[Stored records]
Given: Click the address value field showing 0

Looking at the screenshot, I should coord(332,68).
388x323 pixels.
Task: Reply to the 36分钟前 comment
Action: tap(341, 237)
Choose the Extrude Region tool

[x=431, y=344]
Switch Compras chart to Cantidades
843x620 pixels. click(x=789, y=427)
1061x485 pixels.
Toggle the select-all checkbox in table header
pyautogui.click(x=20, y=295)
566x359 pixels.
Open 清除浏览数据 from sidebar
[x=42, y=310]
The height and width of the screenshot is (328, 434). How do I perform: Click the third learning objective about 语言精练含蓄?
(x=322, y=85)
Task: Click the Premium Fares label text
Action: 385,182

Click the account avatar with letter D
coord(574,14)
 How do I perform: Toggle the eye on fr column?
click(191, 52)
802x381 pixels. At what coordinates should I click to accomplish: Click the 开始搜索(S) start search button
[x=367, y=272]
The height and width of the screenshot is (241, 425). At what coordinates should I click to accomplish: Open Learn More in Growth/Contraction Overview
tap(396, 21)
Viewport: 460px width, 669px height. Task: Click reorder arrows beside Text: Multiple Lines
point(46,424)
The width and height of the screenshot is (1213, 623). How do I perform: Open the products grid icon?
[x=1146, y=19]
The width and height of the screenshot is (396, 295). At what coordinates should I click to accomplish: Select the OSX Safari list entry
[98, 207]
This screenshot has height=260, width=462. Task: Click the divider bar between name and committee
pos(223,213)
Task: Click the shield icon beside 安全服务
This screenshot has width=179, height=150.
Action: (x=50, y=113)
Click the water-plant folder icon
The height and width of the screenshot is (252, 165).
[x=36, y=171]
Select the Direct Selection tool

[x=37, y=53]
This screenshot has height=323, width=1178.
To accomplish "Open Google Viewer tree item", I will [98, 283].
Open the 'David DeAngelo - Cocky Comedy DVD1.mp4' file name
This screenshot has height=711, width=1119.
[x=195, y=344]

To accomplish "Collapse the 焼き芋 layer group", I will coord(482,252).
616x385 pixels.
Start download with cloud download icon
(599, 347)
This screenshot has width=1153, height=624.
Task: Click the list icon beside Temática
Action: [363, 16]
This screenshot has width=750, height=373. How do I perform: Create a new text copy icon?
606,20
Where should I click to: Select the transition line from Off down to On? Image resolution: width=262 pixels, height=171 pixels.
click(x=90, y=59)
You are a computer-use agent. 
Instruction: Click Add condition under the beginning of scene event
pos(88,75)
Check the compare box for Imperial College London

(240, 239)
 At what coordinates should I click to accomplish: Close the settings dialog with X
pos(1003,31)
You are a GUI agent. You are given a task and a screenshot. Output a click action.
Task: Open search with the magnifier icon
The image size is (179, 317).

▶ _Task requirements_: Set down every record above exactly as written.

▶ _Exercise solution_:
Given: Click the address value field showing 0

Looking at the screenshot, I should coord(332,68).
388x323 pixels.
Task: Reply to the 36分钟前 comment
Action: tap(341, 237)
Choose the Extrude Region tool

[x=431, y=344]
Switch Compras chart to Cantidades
843x620 pixels. click(x=789, y=427)
1061x485 pixels.
Toggle the select-all checkbox in table header
pyautogui.click(x=20, y=295)
566x359 pixels.
Open 清除浏览数据 from sidebar
[x=42, y=310]
The height and width of the screenshot is (328, 434). How do I perform: Click the third learning objective about 语言精练含蓄?
(x=322, y=85)
Task: Click the Premium Fares label text
Action: 385,182

Click the account avatar with letter D
coord(574,14)
 How do I perform: Toggle the eye on fr column?
click(191, 52)
802x381 pixels. At what coordinates should I click to accomplish: Click the 开始搜索(S) start search button
[x=367, y=272]
The height and width of the screenshot is (241, 425). At what coordinates should I click to accomplish: Open Learn More in Growth/Contraction Overview
tap(396, 21)
Viewport: 460px width, 669px height. Task: Click reorder arrows beside Text: Multiple Lines
point(46,424)
The width and height of the screenshot is (1213, 623). How do I perform: Open the products grid icon?
[x=1146, y=19]
The width and height of the screenshot is (396, 295). At what coordinates should I click to accomplish: Select the OSX Safari list entry
[98, 207]
This screenshot has height=260, width=462. Task: Click the divider bar between name and committee
pos(223,213)
Task: Click the shield icon beside 安全服务
This screenshot has width=179, height=150.
Action: (x=50, y=113)
Click the water-plant folder icon
The height and width of the screenshot is (252, 165).
[x=36, y=171]
Select the Direct Selection tool

[x=37, y=53]
This screenshot has height=323, width=1178.
To accomplish "Open Google Viewer tree item", I will [98, 283].
Open the 'David DeAngelo - Cocky Comedy DVD1.mp4' file name
This screenshot has height=711, width=1119.
[x=195, y=344]

To accomplish "Collapse the 焼き芋 layer group", I will coord(482,252).
616x385 pixels.
Start download with cloud download icon
(599, 347)
This screenshot has width=1153, height=624.
Task: Click the list icon beside Temática
Action: [363, 16]
This screenshot has width=750, height=373. How do I perform: Create a new text copy icon?
606,20
Where should I click to: Select the transition line from Off down to On? Image resolution: width=262 pixels, height=171 pixels.
click(x=90, y=59)
You are a computer-use agent. 
Instruction: Click Add condition under the beginning of scene event
pos(88,75)
Check the compare box for Imperial College London

(240, 239)
 At what coordinates should I click to accomplish: Close the settings dialog with X
pos(1003,31)
You are a GUI agent. You are given a task and a screenshot. Output a click action.
Task: Open search with the magnifier icon
The image size is (179, 317).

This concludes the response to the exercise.